Aujourd’hui, Michael Howard parle de MariaDB comme d’un « successeur naturel » d'Oracle, incluant même une checklist (voir ci-dessous) de tout ce qu’il faut faire pour remplacer la base de données leader du marché. « Nous croyons que l’époque des licences propriétaires et des licences fermées est terminée », a-t-il déclaré. « Nous pensons qu’une base de données se doit d’être polyvalente et ne peut plus être une base de données de niche secondaire, comme les séries chronologiques - et je n’ai rien contre. Car une base de données à usage général ne peut pas piloter des applications partout dans le monde ». L’an dernier, MariaDB a également créé une division Labs spécialisée, dont l'objectif est de mettre en place une base de données autonome pour concurrencer Oracle, également très investi dans ce concept. « Avec l'apprentissage machine, le Labs prépare une base de données MariaDB capable de se piloter elle-même », a-t-il déclaré cette semaine. « C'est particulièrement important pour les charges de travail SLA nécessitant des mises à l’échelle extrêmes, critiques et rigoureuses ». En plus de ces capacités avancées et de cet engagement en faveur de l’open source, Michael Howard a également affirmé que le faible coût total de possession (TCO) de MariaDB et la mise à l’échelle de niveau industriel étaient importants pour s’imposer comme successeur naturel d'Oracle.

Introduction en bourse ?

Lors de la dernière levée de fonds, en novembre 2017, MariaDB a récolté 27 millions de dollars auprès d’investisseurs dont le plus important est Alibaba Group, mais aussi des participations d'Intel Capital, de California Technology Ventures, Tesi, SmartFin Capital, Open Ocean. Plus des fonds d’un capital-risqueur qui est aussi l'un de ses principaux clients : ServiceNow, le géant de la gestion des services IT dans le SaaS. Ce qui porte à 54 millions de dollars le financement total pour l'année. Le CEO de MariaDB a déclaré que « l’entreprise avait assez d'argent pour atteindre le point organique souhaité.

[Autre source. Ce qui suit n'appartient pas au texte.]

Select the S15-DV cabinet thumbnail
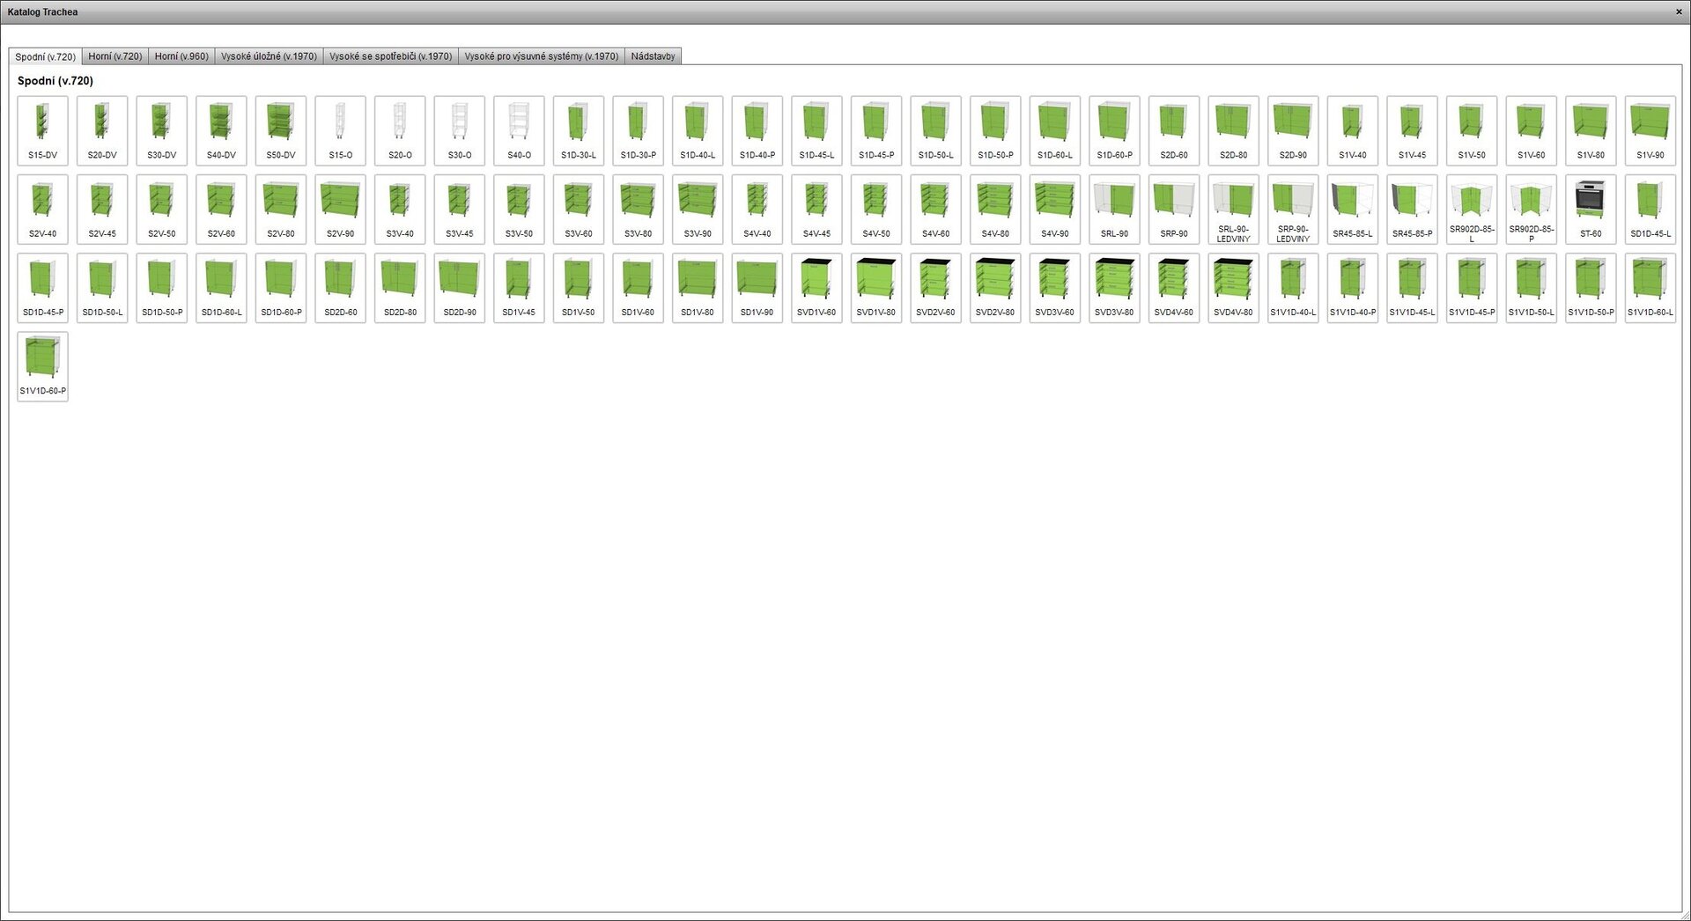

Nous n'avons pas besoin d’autres financements, à moins d’engager des opérations inorganiques comme des fusions et acquisitions ». MariaDB se trouve également à une étape où les rumeurs d'introduction en bourse commencent à aller bon train, d'autant que d'autres fournisseurs de logiciels libres comme MongoDB et Elastic ont rencontré un succès certain ces dernières années lors de leur introduction en bourse. Michael Howard a reconnu qu’il était « en train d'examiner la question et qu’elle avait était ajoutée au plan triennal de l’entreprise en 2017, ce qui signifie que nous avons parcouru la moitié du chemin ».